→ ASSIGNMENT
Give the records again, every one, exactly.

→ Stored data
"""

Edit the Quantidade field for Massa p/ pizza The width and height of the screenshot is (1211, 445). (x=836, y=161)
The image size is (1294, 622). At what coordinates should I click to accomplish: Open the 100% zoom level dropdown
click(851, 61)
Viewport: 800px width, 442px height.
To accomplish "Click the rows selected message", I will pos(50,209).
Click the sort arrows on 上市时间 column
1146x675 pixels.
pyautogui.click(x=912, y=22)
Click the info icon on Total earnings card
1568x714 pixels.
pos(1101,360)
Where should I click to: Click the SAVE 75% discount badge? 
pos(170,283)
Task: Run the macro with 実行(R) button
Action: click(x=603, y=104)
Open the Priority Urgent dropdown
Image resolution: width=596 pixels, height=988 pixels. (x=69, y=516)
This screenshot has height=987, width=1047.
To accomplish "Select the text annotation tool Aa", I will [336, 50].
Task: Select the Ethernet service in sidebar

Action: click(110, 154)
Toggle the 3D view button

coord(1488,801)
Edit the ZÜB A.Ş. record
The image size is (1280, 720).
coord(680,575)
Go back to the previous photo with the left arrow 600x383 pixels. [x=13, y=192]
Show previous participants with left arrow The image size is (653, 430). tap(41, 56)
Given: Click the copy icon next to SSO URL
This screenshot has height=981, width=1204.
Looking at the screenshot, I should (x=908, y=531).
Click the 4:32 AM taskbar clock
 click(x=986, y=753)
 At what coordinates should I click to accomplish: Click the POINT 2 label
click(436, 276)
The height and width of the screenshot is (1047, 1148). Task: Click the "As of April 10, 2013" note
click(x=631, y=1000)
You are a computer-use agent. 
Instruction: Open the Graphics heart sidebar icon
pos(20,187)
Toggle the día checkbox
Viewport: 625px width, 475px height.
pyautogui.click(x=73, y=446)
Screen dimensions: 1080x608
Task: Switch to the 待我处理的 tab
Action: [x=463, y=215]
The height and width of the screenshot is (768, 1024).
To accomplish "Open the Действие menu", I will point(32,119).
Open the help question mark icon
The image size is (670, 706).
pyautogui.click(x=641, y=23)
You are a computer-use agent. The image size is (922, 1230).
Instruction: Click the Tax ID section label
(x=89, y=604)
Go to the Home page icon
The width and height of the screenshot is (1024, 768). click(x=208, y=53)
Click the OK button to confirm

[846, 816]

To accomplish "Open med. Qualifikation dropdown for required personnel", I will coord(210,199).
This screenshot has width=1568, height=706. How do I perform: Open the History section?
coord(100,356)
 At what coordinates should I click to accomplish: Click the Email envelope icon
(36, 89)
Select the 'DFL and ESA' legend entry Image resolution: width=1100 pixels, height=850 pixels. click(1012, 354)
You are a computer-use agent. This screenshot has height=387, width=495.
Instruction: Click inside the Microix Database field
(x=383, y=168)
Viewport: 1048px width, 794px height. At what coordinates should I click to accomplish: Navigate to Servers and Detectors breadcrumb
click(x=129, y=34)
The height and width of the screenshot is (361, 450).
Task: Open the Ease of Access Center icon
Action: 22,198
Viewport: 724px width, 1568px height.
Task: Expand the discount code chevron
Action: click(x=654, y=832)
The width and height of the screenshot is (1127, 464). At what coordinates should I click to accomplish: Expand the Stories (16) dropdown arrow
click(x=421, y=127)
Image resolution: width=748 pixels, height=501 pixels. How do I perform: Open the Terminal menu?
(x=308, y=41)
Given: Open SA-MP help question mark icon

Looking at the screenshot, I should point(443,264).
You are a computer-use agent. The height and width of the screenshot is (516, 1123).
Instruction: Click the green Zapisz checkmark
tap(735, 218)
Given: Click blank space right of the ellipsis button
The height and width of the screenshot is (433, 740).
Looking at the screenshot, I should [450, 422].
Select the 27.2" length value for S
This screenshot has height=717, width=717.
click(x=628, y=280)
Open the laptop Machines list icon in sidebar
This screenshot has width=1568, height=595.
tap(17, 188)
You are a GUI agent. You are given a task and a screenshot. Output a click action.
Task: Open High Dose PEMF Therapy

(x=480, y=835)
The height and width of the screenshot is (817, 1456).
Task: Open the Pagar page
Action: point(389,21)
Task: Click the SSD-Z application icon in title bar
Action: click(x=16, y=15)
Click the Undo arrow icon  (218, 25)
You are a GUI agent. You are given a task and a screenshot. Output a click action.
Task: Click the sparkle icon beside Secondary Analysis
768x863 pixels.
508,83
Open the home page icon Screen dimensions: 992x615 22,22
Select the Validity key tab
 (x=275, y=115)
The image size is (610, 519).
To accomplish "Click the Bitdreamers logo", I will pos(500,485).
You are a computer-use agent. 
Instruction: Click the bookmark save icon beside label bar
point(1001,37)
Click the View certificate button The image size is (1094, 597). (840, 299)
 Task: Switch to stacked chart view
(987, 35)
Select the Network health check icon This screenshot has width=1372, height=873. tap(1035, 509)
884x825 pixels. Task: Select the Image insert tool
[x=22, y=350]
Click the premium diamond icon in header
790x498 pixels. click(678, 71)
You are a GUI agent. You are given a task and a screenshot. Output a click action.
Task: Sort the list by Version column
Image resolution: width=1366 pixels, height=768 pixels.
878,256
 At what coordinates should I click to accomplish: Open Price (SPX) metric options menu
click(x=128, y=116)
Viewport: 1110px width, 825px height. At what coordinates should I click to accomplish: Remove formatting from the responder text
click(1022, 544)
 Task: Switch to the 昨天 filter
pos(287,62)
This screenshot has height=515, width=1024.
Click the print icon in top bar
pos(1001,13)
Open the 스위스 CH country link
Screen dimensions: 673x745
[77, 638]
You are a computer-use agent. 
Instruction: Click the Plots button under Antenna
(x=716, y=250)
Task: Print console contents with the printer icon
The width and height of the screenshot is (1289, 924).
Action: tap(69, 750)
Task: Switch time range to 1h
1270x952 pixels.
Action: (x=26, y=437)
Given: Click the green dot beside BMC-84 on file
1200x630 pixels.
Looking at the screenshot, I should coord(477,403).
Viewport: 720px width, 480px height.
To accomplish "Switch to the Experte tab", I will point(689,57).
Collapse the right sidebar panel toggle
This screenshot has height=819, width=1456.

"""

→ OUTPUT OF THE TASK
Edit the Quantidade field for Massa p/ pizza The width and height of the screenshot is (1211, 445). (x=836, y=161)
The image size is (1294, 622). At what coordinates should I click to accomplish: Open the 100% zoom level dropdown
click(851, 61)
Viewport: 800px width, 442px height.
To accomplish "Click the rows selected message", I will pos(50,209).
Click the sort arrows on 上市时间 column
1146x675 pixels.
pyautogui.click(x=912, y=22)
Click the info icon on Total earnings card
1568x714 pixels.
pos(1101,360)
Where should I click to: Click the SAVE 75% discount badge? 
pos(170,283)
Task: Run the macro with 実行(R) button
Action: click(x=603, y=104)
Open the Priority Urgent dropdown
Image resolution: width=596 pixels, height=988 pixels. (x=69, y=516)
This screenshot has height=987, width=1047.
To accomplish "Select the text annotation tool Aa", I will [336, 50].
Task: Select the Ethernet service in sidebar

Action: click(110, 154)
Toggle the 3D view button

coord(1488,801)
Edit the ZÜB A.Ş. record
The image size is (1280, 720).
coord(680,575)
Go back to the previous photo with the left arrow 600x383 pixels. [x=13, y=192]
Show previous participants with left arrow The image size is (653, 430). tap(41, 56)
Given: Click the copy icon next to SSO URL
This screenshot has height=981, width=1204.
Looking at the screenshot, I should (x=908, y=531).
Click the 4:32 AM taskbar clock
 click(x=986, y=753)
 At what coordinates should I click to accomplish: Click the POINT 2 label
click(436, 276)
The height and width of the screenshot is (1047, 1148). Task: Click the "As of April 10, 2013" note
click(x=631, y=1000)
You are a computer-use agent. 
Instruction: Open the Graphics heart sidebar icon
pos(20,187)
Toggle the día checkbox
Viewport: 625px width, 475px height.
pyautogui.click(x=73, y=446)
Screen dimensions: 1080x608
Task: Switch to the 待我处理的 tab
Action: [x=463, y=215]
The height and width of the screenshot is (768, 1024).
To accomplish "Open the Действие menu", I will point(32,119).
Open the help question mark icon
The image size is (670, 706).
pyautogui.click(x=641, y=23)
You are a computer-use agent. The image size is (922, 1230).
Instruction: Click the Tax ID section label
(x=89, y=604)
Go to the Home page icon
The width and height of the screenshot is (1024, 768). click(x=208, y=53)
Click the OK button to confirm

[846, 816]

To accomplish "Open med. Qualifikation dropdown for required personnel", I will coord(210,199).
This screenshot has width=1568, height=706. How do I perform: Open the History section?
coord(100,356)
 At what coordinates should I click to accomplish: Click the Email envelope icon
(36, 89)
Select the 'DFL and ESA' legend entry Image resolution: width=1100 pixels, height=850 pixels. click(1012, 354)
You are a computer-use agent. This screenshot has height=387, width=495.
Instruction: Click inside the Microix Database field
(x=383, y=168)
Viewport: 1048px width, 794px height. At what coordinates should I click to accomplish: Navigate to Servers and Detectors breadcrumb
click(x=129, y=34)
The height and width of the screenshot is (361, 450).
Task: Open the Ease of Access Center icon
Action: 22,198
Viewport: 724px width, 1568px height.
Task: Expand the discount code chevron
Action: click(x=654, y=832)
The width and height of the screenshot is (1127, 464). At what coordinates should I click to accomplish: Expand the Stories (16) dropdown arrow
click(x=421, y=127)
Image resolution: width=748 pixels, height=501 pixels. How do I perform: Open the Terminal menu?
(x=308, y=41)
Given: Open SA-MP help question mark icon

Looking at the screenshot, I should point(443,264).
You are a computer-use agent. The height and width of the screenshot is (516, 1123).
Instruction: Click the green Zapisz checkmark
tap(735, 218)
Given: Click blank space right of the ellipsis button
The height and width of the screenshot is (433, 740).
Looking at the screenshot, I should [450, 422].
Select the 27.2" length value for S
This screenshot has height=717, width=717.
click(x=628, y=280)
Open the laptop Machines list icon in sidebar
This screenshot has width=1568, height=595.
tap(17, 188)
You are a GUI agent. You are given a task and a screenshot. Output a click action.
Task: Open High Dose PEMF Therapy

(x=480, y=835)
The height and width of the screenshot is (817, 1456).
Task: Open the Pagar page
Action: point(389,21)
Task: Click the SSD-Z application icon in title bar
Action: click(x=16, y=15)
Click the Undo arrow icon  (218, 25)
You are a GUI agent. You are given a task and a screenshot. Output a click action.
Task: Click the sparkle icon beside Secondary Analysis
768x863 pixels.
508,83
Open the home page icon Screen dimensions: 992x615 22,22
Select the Validity key tab
 (x=275, y=115)
The image size is (610, 519).
To accomplish "Click the Bitdreamers logo", I will pos(500,485).
You are a computer-use agent. 
Instruction: Click the bookmark save icon beside label bar
point(1001,37)
Click the View certificate button The image size is (1094, 597). (840, 299)
 Task: Switch to stacked chart view
(987, 35)
Select the Network health check icon This screenshot has width=1372, height=873. tap(1035, 509)
884x825 pixels. Task: Select the Image insert tool
[x=22, y=350]
Click the premium diamond icon in header
790x498 pixels. click(678, 71)
You are a GUI agent. You are given a task and a screenshot. Output a click action.
Task: Sort the list by Version column
Image resolution: width=1366 pixels, height=768 pixels.
878,256
 At what coordinates should I click to accomplish: Open Price (SPX) metric options menu
click(x=128, y=116)
Viewport: 1110px width, 825px height. At what coordinates should I click to accomplish: Remove formatting from the responder text
click(1022, 544)
 Task: Switch to the 昨天 filter
pos(287,62)
This screenshot has height=515, width=1024.
Click the print icon in top bar
pos(1001,13)
Open the 스위스 CH country link
Screen dimensions: 673x745
[77, 638]
You are a computer-use agent. 
Instruction: Click the Plots button under Antenna
(x=716, y=250)
Task: Print console contents with the printer icon
The width and height of the screenshot is (1289, 924).
Action: tap(69, 750)
Task: Switch time range to 1h
1270x952 pixels.
Action: (x=26, y=437)
Given: Click the green dot beside BMC-84 on file
1200x630 pixels.
Looking at the screenshot, I should coord(477,403).
Viewport: 720px width, 480px height.
To accomplish "Switch to the Experte tab", I will point(689,57).
Collapse the right sidebar panel toggle
This screenshot has height=819, width=1456.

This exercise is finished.